Dos campos de futebol para o museu

Quem costuma visitar o Museu de Serralves já reparou nele, seguramente. Figura afável, de sorriso disponível, dentro da discrição da função. Há quem lhe chame o Obama do museu, pelas parecenças fisionómicas com o ex-presidente norte-americano e, arrisco, pela empatia que gera a quem o procura em busca de informações Manuel Penteado é um assistente de sala prestável e conhecedor.


Para a maioria dos milhares de visitantes que passam pelo museu de arte contemporânea será apenas isso. O simpático «Obama» de Serralves. Estudou para isso depois de uma carreira feita noutra profissão na qual foi artista, idolatrado (e vilipendiado) semana a semana na mais popular das expressões culturais, que é o futebol.

Para quem cresceu na década de 1980, ele era um dos heróis dos sonhos de criança, avançado-centro com o golo por missão. Uma das minhas primeiras memórias futebolísticas de infância teve-o como protagonista, em 1984, num dérbi com o Boavista, crucial para a manutenção do Salgueiros na primeira divisão. Penteado saltou mais alto do que o guarda-redes e marcou de cabeça o golo que salvou a equipa. Naquele domingo, ele foi o herói.
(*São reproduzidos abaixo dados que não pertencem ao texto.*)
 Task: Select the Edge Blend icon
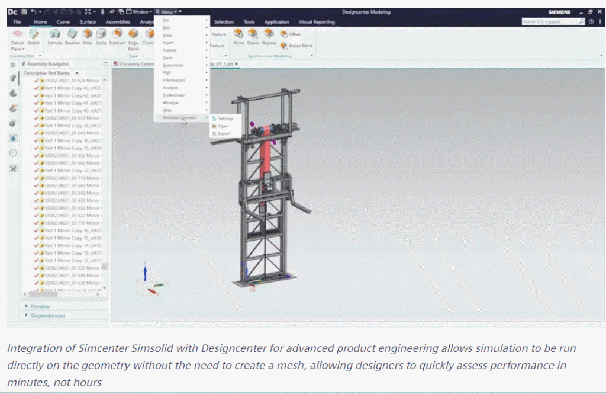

Jogou também no FC Porto de Pedroto e tornou-se ídolo no Leixões, ao longo de uma carreira que terminou muitos anos depois, no anonimato das divisões inferiores. Tentou ainda a sorte como treinador, mas a instabilidade de uma vida de promessas por pagar levou-o a procurar outros ares. A reinventar-se. Fê-lo em Serralves, onde está há 15 anos (tem agora 60) capaz de distribuir conhecimento e simpatia por quem o procura.